Liberal democracies present themselves as always peaceful, always good, and always right. How then is the use of violence reconciled in a liberal democracy, since using violence is never peaceful, and which many would say is never good and never right? Liberal democracies rationalize their use of violence as a necessary part of goodness and rightness: violence is always enacted in the name of peace and for the greater good of all. This of course comes up against the contradictory fact that violence is not always enacted for the greater good in liberal democracies, nor does it address the issue that what is good for the majority is not always good for the minority. Liberal democracies gloss over these contradictions in their logic by saying that yes, there are failures in the system, but everyday in every way liberal democracy is getting better and better, and by pointing out these inconsistencies you have made liberal democracy even stronger. Liberal democracy is a utopian ideology; like all utopias, the perfect liberal democracy exists somewhere else, in an unreachable future. This then deflects criticism that the ideals of liberal democracy and the practice of it do not mesh together, since eventually (but don’t ask for a timetable), liberal democracy will be peaceful in fact as well as in name. But until then, try to understand that we’re beating these protesters and arresting these coloureds and exploiting these illegal immigrants because we love peace so much. Thus is violence made rational and good in a liberal democracy.
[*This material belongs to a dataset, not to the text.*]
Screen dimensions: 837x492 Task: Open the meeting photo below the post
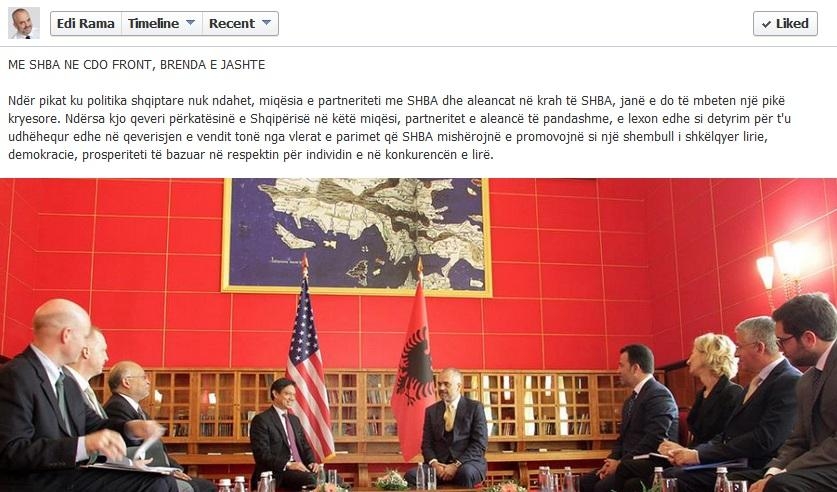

Neither of the two papers are really about nationalism and nation-states, they’re more about violence and democracies. But I think they do a very good job of explaining how it is that a peace-loving democracy can be violent. Modern democracies are also nation-states, and nation-states are inherently violent entities. Well, to be fair, states are inherently violent in themselves. Weber, after all, defined a state as being an organization with a monopoly on legitimate violence. The difference between a state and a nation-state, though, is that while a state like the Roman Empire was content with having different people such as Greeks and Spaniards for its citizens, the nation-state of Italy can’t stand to have non-Italians such as Ethiopians and Kenyans in Italy walking around being non-Italian (though there is also a racial dimension to this discrimation). So I suppose I am disagreeing about the ultimate source of violence within modern democracies, at least those that don’t espouse multicultural ideology, which is still not a fully-established norm anyway.

You know what, this is interesting. I need to come back to this. I hate to be a tease, but I don’t have any more time to hang around the library today, so tune in tomorrow for Part 2.

And by the way, I’ve almost finished doing my interviews, so either this week or next I’ll start posting some of my preliminary findings on Filipino bloggers.

* Here I’m referring to the sans-culottes. I know, they weren’t actually pantsless frogs, I was being facetious. It was actually knee breeches that they didn’t have.

References:

Comay, Rebecca (2004). “Dead Right: Hegel and the Terror.” South Atlantic Quarterly, 103(2,3):375-395.

Povinelli, Elizabeth (2001). “Radical Worlds: The Anthropology of Incommensurability and Inconceivability.” Annual Review of Anthropology 30:319-334.